### Yapacaklarınız:
a: Erbakan Hoca hakkındaki metne göre Erbakan hangi şehirde doğmuştur?
b: Erbakan Hoca hakkındaki metni son cümlesinin ardından sürdürün.

___ Verilen Metin

Yeni yıl ve yeni üç aylar iyiliklere vesile olsun-44
Ocak-Şubat 2025 aylarındaki yazılarımızla ‘Erbakan Hocamızı anmaya’ devam…
Necmettin Erbakan Hocayı 14 yıldır yazılarımla anıyor ve anlatıyorum ama;
O’nu videolarla da anıp anlatmalıyız ki daha iyi anlaşılsın ve gereği yapılsın…
8 Şubat 2025 tarihli olup on binlerce izlenen bir video çalışması bunu yapmış...
Videonun başlığı ve sonraki açıklama şöyle: “ERBAKAN HOCA KİMDİR?”
“O’nu Anlayabilecek Kadar Zeki Miyiz? İstenmeyen Adamın Sonsuz Haklılığı...”
Devamında iki cümleden oluşan açıklama var;
“O’nu anlamak…” ve “O’nun haklılığı…”
***
ERBAKAN HOCA KİMDİR?-7 (Videoda O’nun haklılığını anlamaya devam…)
Türkiye Cumhuriyeti'nin doğum gününden 3 yıl sonra dünyaya geldi yani 29 Ekim 1926'da. Babası Mehmet Sabri Bey her daima adaleti savunan bir ağır ceza hakimiydi. Köklü bir aile yapısına sahipti. Adana'da hayli büyük bir isme sahip Kozanoğlu aşiretindendi. Babası Ağır Ceza Hakimi olunca çocukluğunu ve gençliğini farklı farklı şehirlerde yaşayarak geçirdi. Sinop'ta doğdu ama Trabzon ve Kayseri illerinde de uzun zaman geçirdi. Sonrası bilindiği gibi İstanbul. Daha sonraları çok seveceği ve cenazesinin kalkması için vasiyet vereceği ilçe olan Fatih ilçesine yerleştiler. Camilere gidip ibadet etmeye başladığında çok küçük yaşlardaydı.

______
___ Verilen Materyal

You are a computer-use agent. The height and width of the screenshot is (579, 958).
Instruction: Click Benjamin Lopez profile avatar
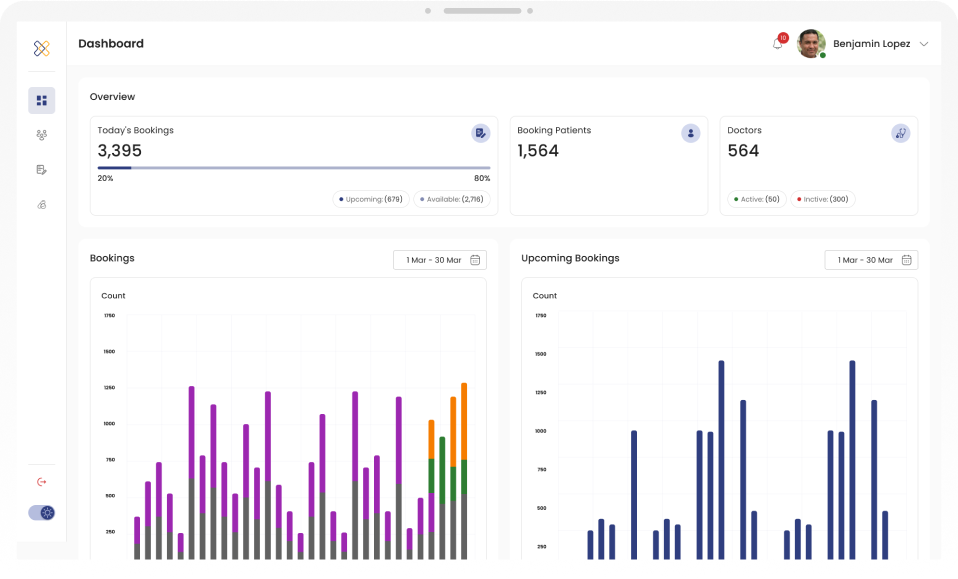811,44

______

### Görev Görev Yanıtlar:
a: Sinop'ta doğmuştur.

b:
Türkiye'nin köklü liselerinden birine girmesiyle de hayatı değişmeye başlayacaktı. Aldığı eğitim ve kendisine has düşünceleriyle her zaman ön plana çıkmayı başarmıştı. İstanbul Erkek Lisesi'ni 1943 yılında bitirdi hem de birincilikle.
Daha sonra İstanbul Teknik Üniversitesi'ne gitti. O kadar başarılı bir lise hayatı geçirmişti ki üniversite onu sınavsız kabul ediyordu ama o yine de sınava girmeyi tercih etti. Edindiği bilgiler ve sahip olduğu zekâ sayesinde 1’inci sınıfı okumadan 2’nci sınıftan devam etti üniversiteye. Makine Fakültesi’nde okumaya başlamamıştı. Bölümü bitirir bitirmez motorlar kürsüsünde asistan olarak çalışmaya başladı. İstanbul Teknik Üniversitesi'nde onun ulaştığı başarı puanına şu ana kadar kimse ulaşamadı ve rekor hala kırılmış değil.
Asistanlık görevini tamamladıktan sonra Almanya'ya yine Teknik Üniversiteye gitti, Ahın Teknik Üniversitesi’ne; doktorasını burada tamamladı. Almanya ordusu için araştırma yapan devlet araştırma merkezinde Profesör Doktor Schmit ile çalışmalar yaptı. Leopard tanklarının tasarımında başmühendis olarak görev yaptı, motorun yanma odasını bizzat kendisi çizdi. Motoru hem mazotla hem de benzinle çalışabilecek bir düzene getirdi.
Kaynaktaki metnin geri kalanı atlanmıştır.